Everyone working corners will be forced to wear a mask and surgical gloves at ringside, but there will be no limit on how many people can be in the facility on fight night.
“I don’t plan on doing that,” said Foster, who explained, “because there’s a financial interest. I mean, every person that the promoter puts in there, they are responsible for testing, the promoters are paying for the testing and for the accommodations. So you’re talking about a lot of money for each person. So they’re going to have a vested interest to run with only ‘essential’ personnel.”
It’s not clear who will have the first show in California, but Eric Gomez, the president of Golden Boy Promotions, told ESPN, “Our plan, right now, we would like to go July 4th, and we’re working towards that. We’re doing a lot of work behind the scenes to ensure that all the right guidelines and protocols are going to be followed, and that the commission is going to be satisfied with all our efforts.”
Gomez, whose company is looking to do a show at the Fantasy Springs Casino in Indio, California, is looking at other possible states to stage cards, but for Los Angeles-based Golden Boy, California makes the most logistic sense.

* * * * *

▶ YOUR TASK:
Please rewrite the boxing passage starting at "It’s not clear" and ending at "most logistic sense.", renaming "California" as "CA" everywhere it appears.

▶ DATA:
* * * * *

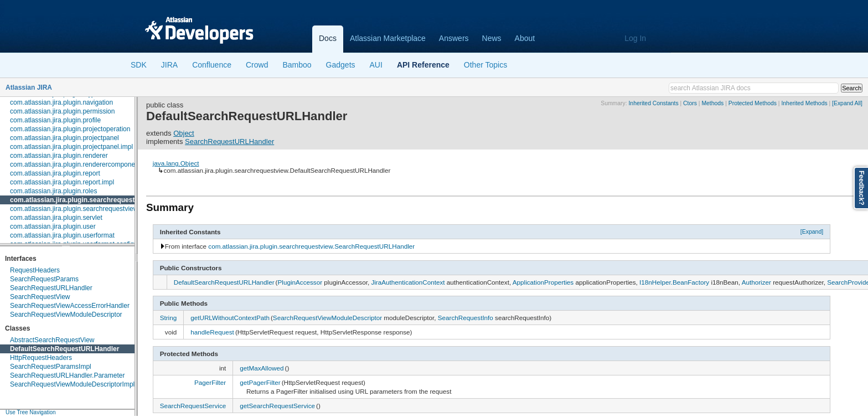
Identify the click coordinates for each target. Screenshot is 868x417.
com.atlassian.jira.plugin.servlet (56, 218)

* * * * *

▶ SOLUTION FOR THIS TASK:
It’s not clear who will have the first show in CA, but Eric Gomez, the president of Golden Boy Promotions, told ESPN, “Our plan, right now, we would like to go July 4th, and we’re working towards that. We’re doing a lot of work behind the scenes to ensure that all the right guidelines and protocols are going to be followed, and that the commission is going to be satisfied with all our efforts.”
Gomez, whose company is looking to do a show at the Fantasy Springs Casino in Indio, CA, is looking at other possible states to stage cards, but for Los Angeles-based Golden Boy, CA makes the most logistic sense.